The book that helped me become a better Machine Learning Engineer
Hands on Machine Learning with TensorFlow and Scikit-Learn. A book review.
Now before we get started I would like to let all of you know that I have never been a huge fan of books when it comes to learning anything related to tech. I am a firm believer of project based learning and still am, but through the read through of this book I came to the realization that how much I am missing by not reading. The many tidbits this book gave me helped me strengthen my fundamental knowledge more so than what the 3–4 intermediate projects I had done did.
But why am I telling you this?
Because if you are a project based learner like me take some time off and just peruse through this book.
Believe me you won’t regret it. I will tell you why?

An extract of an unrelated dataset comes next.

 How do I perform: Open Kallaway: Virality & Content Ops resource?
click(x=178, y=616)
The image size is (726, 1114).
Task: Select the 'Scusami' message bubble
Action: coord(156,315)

The book I am talking about is Hands on Machine Learning with TensorFlow and Scikit-Learn by Aurelien Geron.
So what makes this book so special? Let’s get into it.
Unlike the many other books in this genre, Hands on Machine Learning with TensorFlow and Scikit-Learn takes a more pragmatic approach when it comes to introduce machine learning and deep learning topics. It goes down the machine learning rabbit hole but not so deep that a newcomer might be put off. Just enough to keep you hooked while also providing value.
It is suited for someone who is just starting out or is in an intermediate position in his machine learning journey.
It goes all the way from explaining the current machine learning landscape to talking about SVM’s and Random Forests. It also covers a lot of abstract deep learning concepts like Computer Vision and Natural Language Processing. And the cherry on the top is that it will teach you how to host your model.
The approach this book takes that makes it stand out from the others is that it teaches you machine learning concepts from an application based point of view rather than a research based point of view. So people who are interested in Applied Machine Learning will be at home with this book.
For each topic that it covers there is a code snippet either in Scikit-Learn or TensorFlow which shows you how to implement it. In my opinion this is very useful as it helps you to build an application based understanding of the topic at hand. You do learn the theoretical aspect of things but along side that you also learn to apply it to real world scenarios.
The cherry on top is that at the end of each chapter there are a bunch of exercises you can do to test whether you have understood the topic clearly or not.
In my opinion this book is best suited for people who are interested in applied machine learning and the coding aspect of things. The book does go deep in the machine learning rabbit hole but not enough to build research based fundamentals.
Even then this is a nice read for a beginner regardless of what you are looking for in the machine learning space.
So if you are deep into the research side of things this book isn’t for you. But if you are just starting out or want to learn about some machine learning best practices then this book is for you.